GREENVILLE, N.C. (WNCT) — Incidents of violence in schools are rising recently. There was a shooting in Texas on Wednesday, and two in North Carolina just recently.
Here in Eastern North Carolina, a violent fight broke out at D.H. Conley High School last week and a gun was found in a student’s backpack at South Central High School on Wednesday.
On Monday, there was also a report of a gun in the backpack of a Kindergarten student in Robeson County.
Superintendents from Beaufort County and Greene County have been monitoring these headlines. Both agree safety of their students and staff is the number one priority.
“I think they’re important long before the headlines,” said Beaufort County Superintendent Matthew Cheeseman. “Their safety matters to us, we must demonstrate that and respond to that.”
Beaufort County Schools had to put its safety drills to practice in late September when P.S. Jones Middle School received threats of a bomb on campus.

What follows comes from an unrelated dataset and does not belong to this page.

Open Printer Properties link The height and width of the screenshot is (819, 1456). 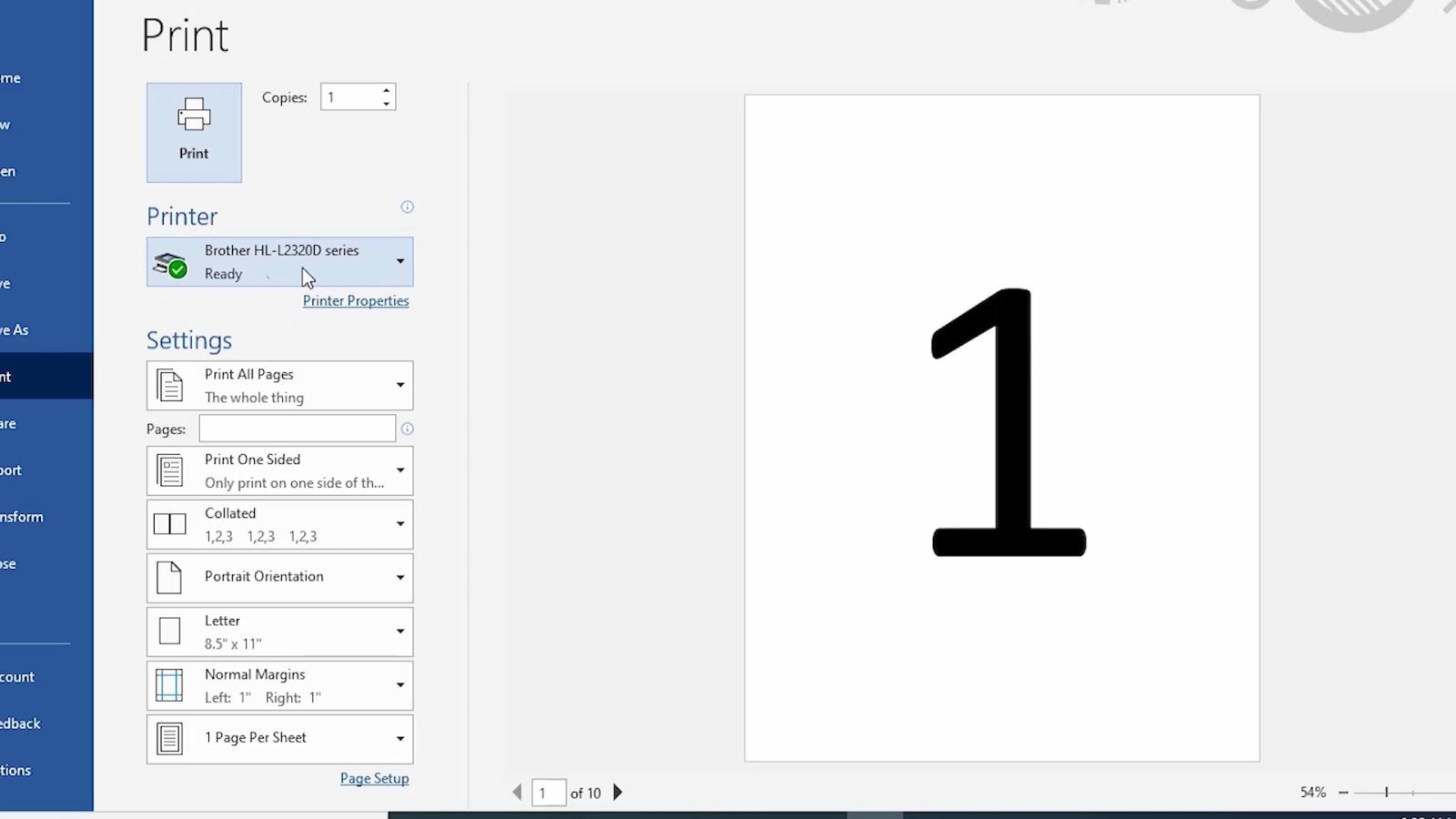(356, 301)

They bused students to safety where they were picked up by family members.
“That is really the end goal,” said Cheeseman. “Families have their loved ones back and employees go back home to their loved ones, that’s the outcome we are seeking.”
Beaufort County and Greene County both have similar safety protocols when it comes to practicing drills with faculty and staff.
“Administrators, faculty and staff are required to go under annual staff for active shooter on campus,” said Greene County Superintendent Patrick Miller.
Greene County also has an Active Defender phone app that alerts all faculty of any activity on school campuses, but Miller said they’re lacking one important thing right now, school resource officers.
“We are budgeted for four officers, but currently we only have one resource officer,” Miller said. “It makes everyone feel better when the law enforcement officers are there to provide support and back up to staff.”
Both superintendents say without school safety, their students won’t be as successful.
“Not just as a superintendent but as a parent, I want to make sure my child comes back better than when I dropped her off at campus,” Cheeseman said. “Safety matters and that is the number one thing for our students, educators and community.”
“If basic safety needs are not met, students and staff will not feel comfortable in school, which hinder their ability to learn which is why they’re in school in the first place,” Miller said.